Cellular composition analysis revealed significant differences between CF tissues and control tissues (the control group comprised combined H-MAT and CD-MAT samples). Specifically, CF samples had markedly higher proportions of mural cells and ECs compared to the control group (Figure 3D and E). Immunohistochemical staining for CD31 (an EC marker) confirmed a significant increase in endothelial cells in CF compared to both H-MAT and CD-MAT (Figure 3F and G). α–Smooth muscle actin (α-SMA), expressed by MAT mural cells (see Figure 3B), served as a marker for these cells. Immunofluorescence staining for α-SMA revealed a significant increase in mural cells in CF compared to H-MAT and CD-MAT (Figure 3H and I). Together, these results indicate that CF tissue displays a significantly increased vascular density relative to H-MAT and CD-MAT.
As the primary ECM-producing population in MAT, MSCs were further examined for their fibrogenic potential. The proportion of MSCs did not differ significantly between CF and control tissues (Figure 3D and E). To gain deeper insight, we performed subclustering of the MSC population and assessed ECM production in each subcluster. Based on gene expression patterns, we identified three MSC subclusters: MSC1 (FBN1, SEMA3C, CD55), MSC2 (SFRP4, DDIT4, ADIRF), and MSC3 (APOE, CXCL14, C7) (Figure S3A and B). ECM score analysis showed that all three MSC subclusters had comparable fibrogenic capacities (Figure S3C and D), suggesting that these MSC subpopulations have similar potential to promote MAT fibrosis.

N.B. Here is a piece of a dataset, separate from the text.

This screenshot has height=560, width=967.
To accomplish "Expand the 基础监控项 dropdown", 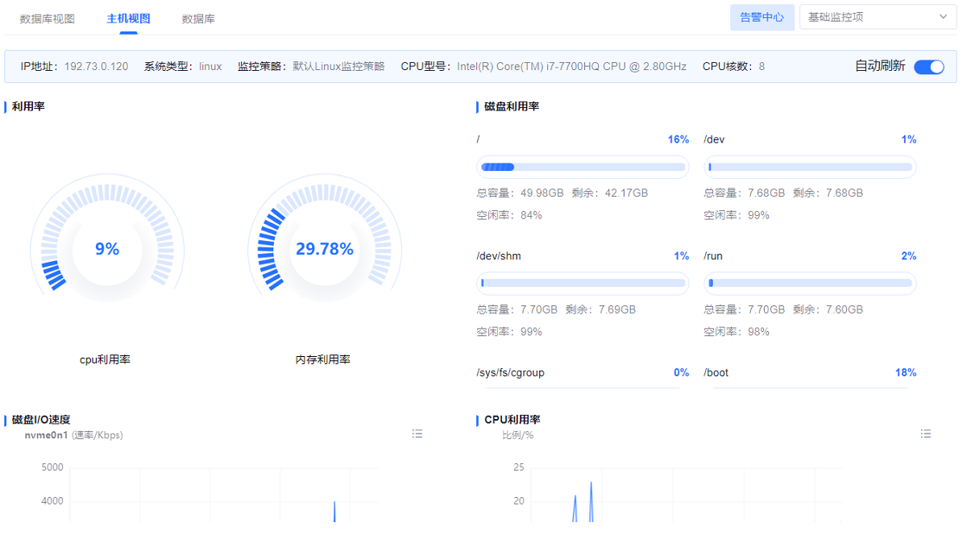I will tap(878, 17).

Mural Cell Subpopulations in MAT Fibrosis
Mural cells, which include vascular smooth muscle cells (VSMCs) and pericytes, surround blood vessels on the abluminal side adjacent to ECs.25,26 While the roles of these cells in vascular biology are well established, their contribution to MAT fibrosis is poorly understood. To investigate this, we subdivided the mural cell population in both the primary and validation datasets. We found that mural cells segregated into two groups corresponding to VSMCs and pericytes (Figures 4A and S4A). Gene Ontology pathway analysis revealed that VSMCs were enriched in pathways related to muscle contraction and oxidative phosphorylation, whereas pericytes were enriched in pathways related to ECM organization, wound healing, cell adhesion, and regulation of endothelial cells (Figures 4B and S4B).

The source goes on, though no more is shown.